> **SOURCE INFORMATION**:
- - - -

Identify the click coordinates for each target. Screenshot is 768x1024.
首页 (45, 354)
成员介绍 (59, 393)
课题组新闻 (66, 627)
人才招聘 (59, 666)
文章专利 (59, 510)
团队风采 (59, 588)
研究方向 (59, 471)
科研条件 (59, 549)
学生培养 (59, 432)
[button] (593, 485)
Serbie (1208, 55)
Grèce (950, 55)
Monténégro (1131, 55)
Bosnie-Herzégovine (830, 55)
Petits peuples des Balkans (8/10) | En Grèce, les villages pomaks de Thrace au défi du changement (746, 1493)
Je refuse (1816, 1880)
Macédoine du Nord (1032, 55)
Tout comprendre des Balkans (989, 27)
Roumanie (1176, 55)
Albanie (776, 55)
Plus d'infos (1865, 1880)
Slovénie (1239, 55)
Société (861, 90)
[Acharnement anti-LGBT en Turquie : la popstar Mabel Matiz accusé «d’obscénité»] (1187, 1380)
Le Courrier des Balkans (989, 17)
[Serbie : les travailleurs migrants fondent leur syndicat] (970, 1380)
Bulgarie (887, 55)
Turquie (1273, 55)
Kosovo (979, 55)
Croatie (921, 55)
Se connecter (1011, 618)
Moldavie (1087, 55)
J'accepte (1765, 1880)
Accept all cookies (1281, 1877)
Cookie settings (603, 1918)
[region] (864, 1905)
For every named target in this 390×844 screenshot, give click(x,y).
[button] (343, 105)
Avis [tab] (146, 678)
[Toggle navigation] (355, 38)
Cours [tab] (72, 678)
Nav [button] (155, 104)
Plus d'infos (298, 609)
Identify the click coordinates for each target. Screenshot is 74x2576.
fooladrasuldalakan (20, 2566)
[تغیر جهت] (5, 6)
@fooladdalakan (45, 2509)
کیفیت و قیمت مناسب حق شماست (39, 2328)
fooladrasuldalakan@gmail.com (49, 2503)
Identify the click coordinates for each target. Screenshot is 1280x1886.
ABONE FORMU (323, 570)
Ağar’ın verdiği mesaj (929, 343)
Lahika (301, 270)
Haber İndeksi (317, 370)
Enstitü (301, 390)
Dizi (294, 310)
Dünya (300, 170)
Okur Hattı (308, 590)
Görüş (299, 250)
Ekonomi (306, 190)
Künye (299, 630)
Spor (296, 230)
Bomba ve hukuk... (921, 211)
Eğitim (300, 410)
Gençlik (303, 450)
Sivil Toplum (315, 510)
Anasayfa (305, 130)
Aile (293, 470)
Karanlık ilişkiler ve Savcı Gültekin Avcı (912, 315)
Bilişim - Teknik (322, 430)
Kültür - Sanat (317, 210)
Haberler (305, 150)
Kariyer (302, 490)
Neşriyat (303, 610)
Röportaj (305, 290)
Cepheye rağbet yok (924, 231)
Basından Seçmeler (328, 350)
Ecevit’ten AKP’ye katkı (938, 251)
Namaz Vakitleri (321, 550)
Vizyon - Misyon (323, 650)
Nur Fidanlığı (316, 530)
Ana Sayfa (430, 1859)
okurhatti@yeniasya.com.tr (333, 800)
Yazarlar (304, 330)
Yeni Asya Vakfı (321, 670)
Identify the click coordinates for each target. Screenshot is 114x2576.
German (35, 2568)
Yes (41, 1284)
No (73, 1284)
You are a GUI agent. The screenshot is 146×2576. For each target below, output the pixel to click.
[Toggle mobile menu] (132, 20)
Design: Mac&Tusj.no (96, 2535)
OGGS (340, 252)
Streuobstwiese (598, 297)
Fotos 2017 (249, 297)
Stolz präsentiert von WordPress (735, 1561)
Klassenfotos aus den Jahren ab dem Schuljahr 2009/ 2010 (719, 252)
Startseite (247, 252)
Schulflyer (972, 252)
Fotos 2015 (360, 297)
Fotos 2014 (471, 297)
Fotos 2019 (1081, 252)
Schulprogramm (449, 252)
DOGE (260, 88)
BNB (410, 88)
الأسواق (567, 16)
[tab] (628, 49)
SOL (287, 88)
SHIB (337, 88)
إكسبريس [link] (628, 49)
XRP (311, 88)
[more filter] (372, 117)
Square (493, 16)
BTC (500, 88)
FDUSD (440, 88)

- - - -

Retype word for word everything in the listing above from the line that holds "Kariyer (302, 490)" down to the line that holds "Screenshot is 114x2576.". Keep both end lines and leave out the rest.

Kariyer (302, 490)
Neşriyat (303, 610)
Röportaj (305, 290)
Cepheye rağbet yok (924, 231)
Basından Seçmeler (328, 350)
Ecevit’ten AKP’ye katkı (938, 251)
Namaz Vakitleri (321, 550)
Vizyon - Misyon (323, 650)
Nur Fidanlığı (316, 530)
Ana Sayfa (430, 1859)
okurhatti@yeniasya.com.tr (333, 800)
Yazarlar (304, 330)
Yeni Asya Vakfı (321, 670)
Identify the click coordinates for each target. Screenshot is 114x2576.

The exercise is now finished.